- Problem to work on -
Copy exactly the lines of the data below that run from the line holding "This screenshot has height=757, width=803." through the line holding "The height and width of the screenshot is (805, 1493).", both ends included.

[Stored entries]
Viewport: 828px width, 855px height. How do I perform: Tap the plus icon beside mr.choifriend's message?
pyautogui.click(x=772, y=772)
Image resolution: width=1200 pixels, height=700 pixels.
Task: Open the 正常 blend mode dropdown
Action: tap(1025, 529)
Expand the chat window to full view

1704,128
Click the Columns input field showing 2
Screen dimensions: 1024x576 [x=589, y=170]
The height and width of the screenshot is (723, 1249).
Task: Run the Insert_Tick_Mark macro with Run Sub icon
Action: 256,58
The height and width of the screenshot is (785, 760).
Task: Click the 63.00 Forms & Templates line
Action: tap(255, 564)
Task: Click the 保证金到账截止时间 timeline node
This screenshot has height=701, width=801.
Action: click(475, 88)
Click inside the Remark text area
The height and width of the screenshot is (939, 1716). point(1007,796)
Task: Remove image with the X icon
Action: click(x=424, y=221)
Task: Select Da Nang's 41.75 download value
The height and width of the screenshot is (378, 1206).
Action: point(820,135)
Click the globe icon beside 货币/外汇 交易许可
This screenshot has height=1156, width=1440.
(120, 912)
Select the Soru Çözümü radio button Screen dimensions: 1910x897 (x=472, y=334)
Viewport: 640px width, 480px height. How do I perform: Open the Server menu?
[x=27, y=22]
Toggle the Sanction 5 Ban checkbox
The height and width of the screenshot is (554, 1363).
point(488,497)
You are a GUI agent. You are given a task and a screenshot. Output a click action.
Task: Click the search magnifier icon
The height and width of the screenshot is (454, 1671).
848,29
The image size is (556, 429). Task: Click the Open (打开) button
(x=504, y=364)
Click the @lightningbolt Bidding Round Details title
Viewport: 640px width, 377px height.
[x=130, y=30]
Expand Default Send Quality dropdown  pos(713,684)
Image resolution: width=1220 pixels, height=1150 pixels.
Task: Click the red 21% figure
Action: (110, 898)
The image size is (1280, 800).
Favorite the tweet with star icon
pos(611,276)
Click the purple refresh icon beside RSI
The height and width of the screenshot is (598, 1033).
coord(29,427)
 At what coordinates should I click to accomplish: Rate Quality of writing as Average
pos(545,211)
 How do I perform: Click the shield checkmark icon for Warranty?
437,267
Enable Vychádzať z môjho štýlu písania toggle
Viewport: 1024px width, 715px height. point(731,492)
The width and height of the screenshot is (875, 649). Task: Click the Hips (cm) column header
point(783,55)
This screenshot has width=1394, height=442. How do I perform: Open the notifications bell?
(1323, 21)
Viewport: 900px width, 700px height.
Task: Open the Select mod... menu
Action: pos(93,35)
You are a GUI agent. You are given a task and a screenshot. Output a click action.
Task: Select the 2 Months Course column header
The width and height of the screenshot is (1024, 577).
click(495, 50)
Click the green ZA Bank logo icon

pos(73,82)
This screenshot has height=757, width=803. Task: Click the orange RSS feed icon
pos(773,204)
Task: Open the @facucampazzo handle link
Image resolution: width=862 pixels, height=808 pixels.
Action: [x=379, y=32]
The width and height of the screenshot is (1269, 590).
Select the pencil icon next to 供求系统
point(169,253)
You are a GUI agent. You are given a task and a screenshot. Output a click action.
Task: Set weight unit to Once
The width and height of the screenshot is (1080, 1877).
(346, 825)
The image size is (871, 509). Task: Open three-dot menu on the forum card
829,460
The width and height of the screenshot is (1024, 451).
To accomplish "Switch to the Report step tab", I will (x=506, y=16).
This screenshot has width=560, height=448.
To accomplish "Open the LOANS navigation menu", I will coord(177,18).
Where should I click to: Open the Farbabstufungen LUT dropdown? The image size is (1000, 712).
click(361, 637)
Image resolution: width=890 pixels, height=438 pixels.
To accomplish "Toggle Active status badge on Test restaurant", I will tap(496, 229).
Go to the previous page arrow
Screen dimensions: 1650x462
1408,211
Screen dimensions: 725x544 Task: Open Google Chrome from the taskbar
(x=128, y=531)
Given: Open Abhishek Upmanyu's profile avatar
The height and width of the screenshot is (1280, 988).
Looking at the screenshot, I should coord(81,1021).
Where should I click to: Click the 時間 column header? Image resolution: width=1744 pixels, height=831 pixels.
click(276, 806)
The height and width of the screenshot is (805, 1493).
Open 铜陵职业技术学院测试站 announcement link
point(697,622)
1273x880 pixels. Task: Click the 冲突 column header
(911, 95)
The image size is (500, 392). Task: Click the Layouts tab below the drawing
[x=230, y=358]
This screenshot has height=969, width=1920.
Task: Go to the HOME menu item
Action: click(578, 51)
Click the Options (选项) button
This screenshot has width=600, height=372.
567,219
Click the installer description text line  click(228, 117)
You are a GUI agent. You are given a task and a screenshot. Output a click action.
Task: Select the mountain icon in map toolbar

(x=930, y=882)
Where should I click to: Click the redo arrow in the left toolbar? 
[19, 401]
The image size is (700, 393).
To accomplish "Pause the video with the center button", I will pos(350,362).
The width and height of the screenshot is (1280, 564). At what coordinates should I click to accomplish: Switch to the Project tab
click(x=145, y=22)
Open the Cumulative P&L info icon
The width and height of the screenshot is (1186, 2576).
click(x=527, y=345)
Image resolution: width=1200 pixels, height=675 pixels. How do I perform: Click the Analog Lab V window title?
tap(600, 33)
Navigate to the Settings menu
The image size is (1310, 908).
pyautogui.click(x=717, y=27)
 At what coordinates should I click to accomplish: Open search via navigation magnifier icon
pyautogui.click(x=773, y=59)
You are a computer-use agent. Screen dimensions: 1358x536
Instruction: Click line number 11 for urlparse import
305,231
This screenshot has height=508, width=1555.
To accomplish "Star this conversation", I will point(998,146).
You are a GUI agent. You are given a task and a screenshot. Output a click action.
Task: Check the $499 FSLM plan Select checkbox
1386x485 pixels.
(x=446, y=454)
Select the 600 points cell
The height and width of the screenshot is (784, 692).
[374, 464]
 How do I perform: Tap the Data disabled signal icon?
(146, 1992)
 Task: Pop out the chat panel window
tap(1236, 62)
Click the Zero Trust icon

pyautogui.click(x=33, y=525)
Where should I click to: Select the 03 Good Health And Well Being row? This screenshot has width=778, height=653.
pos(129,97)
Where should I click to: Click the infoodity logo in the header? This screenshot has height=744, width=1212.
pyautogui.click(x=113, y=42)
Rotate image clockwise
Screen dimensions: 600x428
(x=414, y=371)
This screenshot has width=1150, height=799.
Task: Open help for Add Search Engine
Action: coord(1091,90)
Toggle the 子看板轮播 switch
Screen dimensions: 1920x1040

- Answer space -
This screenshot has height=757, width=803. Task: Click the orange RSS feed icon
pos(773,204)
Task: Open the @facucampazzo handle link
Image resolution: width=862 pixels, height=808 pixels.
Action: [x=379, y=32]
The width and height of the screenshot is (1269, 590).
Select the pencil icon next to 供求系统
point(169,253)
You are a GUI agent. You are given a task and a screenshot. Output a click action.
Task: Set weight unit to Once
The width and height of the screenshot is (1080, 1877).
(346, 825)
The image size is (871, 509). Task: Open three-dot menu on the forum card
829,460
The width and height of the screenshot is (1024, 451).
To accomplish "Switch to the Report step tab", I will (x=506, y=16).
This screenshot has width=560, height=448.
To accomplish "Open the LOANS navigation menu", I will coord(177,18).
Where should I click to: Open the Farbabstufungen LUT dropdown? The image size is (1000, 712).
click(361, 637)
Image resolution: width=890 pixels, height=438 pixels.
To accomplish "Toggle Active status badge on Test restaurant", I will tap(496, 229).
Go to the previous page arrow
Screen dimensions: 1650x462
1408,211
Screen dimensions: 725x544 Task: Open Google Chrome from the taskbar
(x=128, y=531)
Given: Open Abhishek Upmanyu's profile avatar
The height and width of the screenshot is (1280, 988).
Looking at the screenshot, I should coord(81,1021).
Where should I click to: Click the 時間 column header? Image resolution: width=1744 pixels, height=831 pixels.
click(276, 806)
The height and width of the screenshot is (805, 1493).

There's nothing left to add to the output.